> **EXERCISE DIRECTIONS**
Reproduce all of the material below word for word.

(begin)

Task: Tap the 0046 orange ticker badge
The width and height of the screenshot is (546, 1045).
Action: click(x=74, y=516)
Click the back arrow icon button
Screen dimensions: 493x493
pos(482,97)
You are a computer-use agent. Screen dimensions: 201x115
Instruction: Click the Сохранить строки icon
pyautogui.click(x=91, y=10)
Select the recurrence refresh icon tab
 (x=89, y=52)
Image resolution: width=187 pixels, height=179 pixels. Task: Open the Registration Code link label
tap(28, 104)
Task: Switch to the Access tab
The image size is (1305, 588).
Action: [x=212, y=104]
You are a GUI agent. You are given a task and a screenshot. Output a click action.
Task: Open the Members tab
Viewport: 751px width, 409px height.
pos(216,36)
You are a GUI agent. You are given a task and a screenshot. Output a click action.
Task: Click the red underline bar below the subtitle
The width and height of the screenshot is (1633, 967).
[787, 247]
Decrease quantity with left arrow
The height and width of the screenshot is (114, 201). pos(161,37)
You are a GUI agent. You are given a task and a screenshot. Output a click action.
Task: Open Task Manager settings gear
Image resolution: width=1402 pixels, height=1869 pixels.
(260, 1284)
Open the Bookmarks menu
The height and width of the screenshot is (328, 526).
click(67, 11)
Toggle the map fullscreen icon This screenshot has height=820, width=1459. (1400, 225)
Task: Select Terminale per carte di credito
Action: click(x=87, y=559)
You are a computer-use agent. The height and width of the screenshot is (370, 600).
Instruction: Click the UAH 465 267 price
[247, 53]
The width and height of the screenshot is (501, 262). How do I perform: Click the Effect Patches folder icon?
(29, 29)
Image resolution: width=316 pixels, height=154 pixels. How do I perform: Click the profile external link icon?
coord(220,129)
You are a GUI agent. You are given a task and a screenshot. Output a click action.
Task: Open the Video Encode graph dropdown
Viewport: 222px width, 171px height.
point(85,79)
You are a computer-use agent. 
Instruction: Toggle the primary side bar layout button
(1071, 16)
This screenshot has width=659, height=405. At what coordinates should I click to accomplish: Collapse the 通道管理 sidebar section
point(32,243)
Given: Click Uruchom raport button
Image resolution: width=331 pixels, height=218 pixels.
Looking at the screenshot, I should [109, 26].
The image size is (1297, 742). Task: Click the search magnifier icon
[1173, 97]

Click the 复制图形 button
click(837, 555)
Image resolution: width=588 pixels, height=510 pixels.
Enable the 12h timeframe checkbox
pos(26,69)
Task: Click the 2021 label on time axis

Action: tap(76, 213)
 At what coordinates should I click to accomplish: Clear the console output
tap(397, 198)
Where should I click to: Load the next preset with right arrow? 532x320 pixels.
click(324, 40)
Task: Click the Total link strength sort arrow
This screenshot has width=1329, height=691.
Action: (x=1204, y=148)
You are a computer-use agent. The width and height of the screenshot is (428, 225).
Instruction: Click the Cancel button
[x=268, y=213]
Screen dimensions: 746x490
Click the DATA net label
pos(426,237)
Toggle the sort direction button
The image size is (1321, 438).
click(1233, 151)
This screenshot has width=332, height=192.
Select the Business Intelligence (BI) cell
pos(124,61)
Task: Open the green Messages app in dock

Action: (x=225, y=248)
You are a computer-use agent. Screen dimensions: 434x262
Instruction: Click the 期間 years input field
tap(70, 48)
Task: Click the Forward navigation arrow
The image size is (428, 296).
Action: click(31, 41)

(end)

> **COMPLETE ANSWER**
Task: Tap the 0046 orange ticker badge
The width and height of the screenshot is (546, 1045).
Action: click(x=74, y=516)
Click the back arrow icon button
Screen dimensions: 493x493
pos(482,97)
You are a computer-use agent. Screen dimensions: 201x115
Instruction: Click the Сохранить строки icon
pyautogui.click(x=91, y=10)
Select the recurrence refresh icon tab
 (x=89, y=52)
Image resolution: width=187 pixels, height=179 pixels. Task: Open the Registration Code link label
tap(28, 104)
Task: Switch to the Access tab
The image size is (1305, 588).
Action: [x=212, y=104]
You are a GUI agent. You are given a task and a screenshot. Output a click action.
Task: Open the Members tab
Viewport: 751px width, 409px height.
pos(216,36)
You are a GUI agent. You are given a task and a screenshot. Output a click action.
Task: Click the red underline bar below the subtitle
The width and height of the screenshot is (1633, 967).
[787, 247]
Decrease quantity with left arrow
The height and width of the screenshot is (114, 201). pos(161,37)
You are a GUI agent. You are given a task and a screenshot. Output a click action.
Task: Open Task Manager settings gear
Image resolution: width=1402 pixels, height=1869 pixels.
(260, 1284)
Open the Bookmarks menu
The height and width of the screenshot is (328, 526).
click(67, 11)
Toggle the map fullscreen icon This screenshot has height=820, width=1459. (1400, 225)
Task: Select Terminale per carte di credito
Action: click(x=87, y=559)
You are a computer-use agent. The height and width of the screenshot is (370, 600).
Instruction: Click the UAH 465 267 price
[247, 53]
The width and height of the screenshot is (501, 262). How do I perform: Click the Effect Patches folder icon?
(29, 29)
Image resolution: width=316 pixels, height=154 pixels. How do I perform: Click the profile external link icon?
coord(220,129)
You are a GUI agent. You are given a task and a screenshot. Output a click action.
Task: Open the Video Encode graph dropdown
Viewport: 222px width, 171px height.
point(85,79)
You are a computer-use agent. 
Instruction: Toggle the primary side bar layout button
(1071, 16)
This screenshot has width=659, height=405. At what coordinates should I click to accomplish: Collapse the 通道管理 sidebar section
point(32,243)
Given: Click Uruchom raport button
Image resolution: width=331 pixels, height=218 pixels.
Looking at the screenshot, I should [109, 26].
The image size is (1297, 742). Task: Click the search magnifier icon
[1173, 97]

Click the 复制图形 button
click(837, 555)
Image resolution: width=588 pixels, height=510 pixels.
Enable the 12h timeframe checkbox
pos(26,69)
Task: Click the 2021 label on time axis

Action: tap(76, 213)
 At what coordinates should I click to accomplish: Clear the console output
tap(397, 198)
Where should I click to: Load the next preset with right arrow? 532x320 pixels.
click(324, 40)
Task: Click the Total link strength sort arrow
This screenshot has width=1329, height=691.
Action: (x=1204, y=148)
You are a computer-use agent. The width and height of the screenshot is (428, 225).
Instruction: Click the Cancel button
[x=268, y=213]
Screen dimensions: 746x490
Click the DATA net label
pos(426,237)
Toggle the sort direction button
The image size is (1321, 438).
click(1233, 151)
This screenshot has width=332, height=192.
Select the Business Intelligence (BI) cell
pos(124,61)
Task: Open the green Messages app in dock

Action: (x=225, y=248)
You are a computer-use agent. Screen dimensions: 434x262
Instruction: Click the 期間 years input field
tap(70, 48)
Task: Click the Forward navigation arrow
The image size is (428, 296).
Action: click(31, 41)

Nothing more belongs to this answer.